The particularities of the Palestinian movement – for global recognition, liberation from Israeli occupation, and national self-determination and independence – provided Arafat with the impetus and the stage on which he produced one of the most compelling performances of political leadership in modern history. Almost single-handedly, since he took over the leadership of the unified Palestine Liberation Organization (PLO) in the late 1960s, he has kept the Palestine issue and the wider Arab-Israeli conflict that it spawned on the front pages of the world's press, and on the minds and agendas of world leaders. His great achievement is that after the Arabs' defeat in the 1967 war, he galvanized a dozen Palestinian political and guerrilla groups into a unified national movement – the PLO – at a time when the world hardly acknowledged the existence, let alone the national rights, of Palestinians.

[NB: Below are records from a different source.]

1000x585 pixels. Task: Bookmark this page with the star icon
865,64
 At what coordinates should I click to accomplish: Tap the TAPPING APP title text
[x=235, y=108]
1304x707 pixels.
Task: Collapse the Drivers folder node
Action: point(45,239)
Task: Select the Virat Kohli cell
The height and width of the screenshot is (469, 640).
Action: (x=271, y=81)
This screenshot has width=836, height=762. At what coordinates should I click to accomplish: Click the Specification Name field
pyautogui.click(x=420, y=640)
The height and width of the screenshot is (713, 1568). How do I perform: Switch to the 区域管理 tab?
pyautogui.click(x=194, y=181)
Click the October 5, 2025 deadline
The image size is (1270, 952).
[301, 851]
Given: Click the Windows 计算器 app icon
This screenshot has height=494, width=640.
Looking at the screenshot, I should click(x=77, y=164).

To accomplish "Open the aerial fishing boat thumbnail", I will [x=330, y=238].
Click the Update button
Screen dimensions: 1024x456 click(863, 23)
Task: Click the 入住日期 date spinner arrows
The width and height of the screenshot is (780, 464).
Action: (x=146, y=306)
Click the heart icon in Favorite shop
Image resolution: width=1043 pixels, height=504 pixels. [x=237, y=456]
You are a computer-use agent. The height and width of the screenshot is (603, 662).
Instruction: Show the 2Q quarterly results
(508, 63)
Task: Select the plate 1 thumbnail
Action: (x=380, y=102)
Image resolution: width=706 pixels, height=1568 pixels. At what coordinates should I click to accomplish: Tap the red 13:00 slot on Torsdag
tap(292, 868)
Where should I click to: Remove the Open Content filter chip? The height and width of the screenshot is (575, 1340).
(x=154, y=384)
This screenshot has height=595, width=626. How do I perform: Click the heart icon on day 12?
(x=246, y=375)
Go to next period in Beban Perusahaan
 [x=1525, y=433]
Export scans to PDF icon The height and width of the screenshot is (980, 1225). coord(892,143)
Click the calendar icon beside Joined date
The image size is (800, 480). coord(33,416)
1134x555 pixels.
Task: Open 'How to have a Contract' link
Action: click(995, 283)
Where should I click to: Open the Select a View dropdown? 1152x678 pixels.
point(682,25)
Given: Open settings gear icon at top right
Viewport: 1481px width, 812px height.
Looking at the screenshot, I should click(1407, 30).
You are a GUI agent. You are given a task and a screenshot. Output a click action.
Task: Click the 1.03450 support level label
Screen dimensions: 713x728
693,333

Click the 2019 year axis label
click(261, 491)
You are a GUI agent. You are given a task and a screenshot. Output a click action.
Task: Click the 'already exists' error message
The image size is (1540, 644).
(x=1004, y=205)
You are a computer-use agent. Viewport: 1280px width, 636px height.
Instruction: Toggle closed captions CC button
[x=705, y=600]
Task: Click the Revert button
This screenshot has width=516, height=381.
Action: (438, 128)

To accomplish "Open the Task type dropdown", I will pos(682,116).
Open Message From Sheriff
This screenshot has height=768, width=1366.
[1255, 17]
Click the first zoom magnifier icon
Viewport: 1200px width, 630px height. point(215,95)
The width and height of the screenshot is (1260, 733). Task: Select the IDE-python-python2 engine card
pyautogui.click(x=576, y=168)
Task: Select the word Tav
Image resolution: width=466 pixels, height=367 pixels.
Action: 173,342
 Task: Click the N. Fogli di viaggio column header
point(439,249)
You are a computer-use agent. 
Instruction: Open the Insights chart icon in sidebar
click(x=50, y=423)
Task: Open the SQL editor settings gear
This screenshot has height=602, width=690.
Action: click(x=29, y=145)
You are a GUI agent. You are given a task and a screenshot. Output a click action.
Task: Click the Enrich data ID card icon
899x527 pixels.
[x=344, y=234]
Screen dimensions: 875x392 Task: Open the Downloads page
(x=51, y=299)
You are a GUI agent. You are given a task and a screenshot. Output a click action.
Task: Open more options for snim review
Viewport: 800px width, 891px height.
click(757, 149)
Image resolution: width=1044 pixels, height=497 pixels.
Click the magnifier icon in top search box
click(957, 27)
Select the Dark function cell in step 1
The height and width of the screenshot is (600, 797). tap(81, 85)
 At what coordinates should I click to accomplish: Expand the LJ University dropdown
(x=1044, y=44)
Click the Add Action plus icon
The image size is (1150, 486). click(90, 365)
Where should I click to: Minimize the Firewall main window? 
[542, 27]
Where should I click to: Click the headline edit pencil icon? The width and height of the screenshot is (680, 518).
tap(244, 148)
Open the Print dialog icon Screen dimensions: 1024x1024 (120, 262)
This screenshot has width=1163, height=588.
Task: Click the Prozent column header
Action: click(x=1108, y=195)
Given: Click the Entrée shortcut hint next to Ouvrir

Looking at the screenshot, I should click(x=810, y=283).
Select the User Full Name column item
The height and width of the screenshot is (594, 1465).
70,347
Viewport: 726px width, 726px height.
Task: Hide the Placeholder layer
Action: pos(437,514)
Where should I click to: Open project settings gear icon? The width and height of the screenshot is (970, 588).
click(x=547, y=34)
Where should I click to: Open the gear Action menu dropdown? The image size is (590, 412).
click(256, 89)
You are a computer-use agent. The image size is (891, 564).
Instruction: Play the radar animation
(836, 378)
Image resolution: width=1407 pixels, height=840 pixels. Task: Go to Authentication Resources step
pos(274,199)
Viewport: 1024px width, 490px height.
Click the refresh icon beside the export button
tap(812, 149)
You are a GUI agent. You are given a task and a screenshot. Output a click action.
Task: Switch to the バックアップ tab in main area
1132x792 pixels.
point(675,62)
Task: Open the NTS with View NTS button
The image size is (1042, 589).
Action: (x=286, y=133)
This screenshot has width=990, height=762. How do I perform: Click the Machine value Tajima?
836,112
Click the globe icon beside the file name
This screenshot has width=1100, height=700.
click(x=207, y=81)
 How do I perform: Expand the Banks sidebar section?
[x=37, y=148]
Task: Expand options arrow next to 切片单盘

He then led the PLO for more than three decades, during which he moderated and maneuvered its ideology to the point where Palestinian statehood and self-determination became an issue of global concern in the 1980s and early 1990s. In September 1993, he signed the Oslo Accords with the late Israeli Prime Minister Yitzhak Rabin. He returned to the West Bank and Gaza with an opportunity to build a quasi-independent Palestinian state, and to negotiate with Israel for permanent independence and sovereignty. His success as a historical figure who saved his people from political oblivion was perhaps best captured by the image of the current American president, George W. Bush, who traveled to the Middle East in 2003 and personally pledged to work for an independent Palestinian state by 2005.
Palestinians love and honor him because of his dogged ability to carry the banner of Palestinian rights throughout the world, and gain universal support for an independent Palestinian state alongside Israel. His greatness – and the reason his people always backed him in the face of Israeli, American and occasional Arab attacks – was his symbolism of the powerful Palestinian will to struggle against enormous odds.
Palestinians struggled initially for basic political recognition by Israel, the United States, Arabs and the world, and ultimately for the ability to live in freedom and independence. The movement Arafat led was one of resistance and liberation from occupation, national reconstitution of a scattered and exiled people, and, finally, nation-building under conditions of quasi-independence. As the occasion required, he resisted, fought militarily, negotiated politically, lay low when necessary, and made diplomatic concessions and demands as the times required. He also quarreled and fought with numerous Arab regimes when Palestinian political activism scared or threatened those regimes, or when Palestinian military resistance against Israel brought fierce Israeli retaliation against such Arab countries as Jordan, Lebanon, Syria and Egypt.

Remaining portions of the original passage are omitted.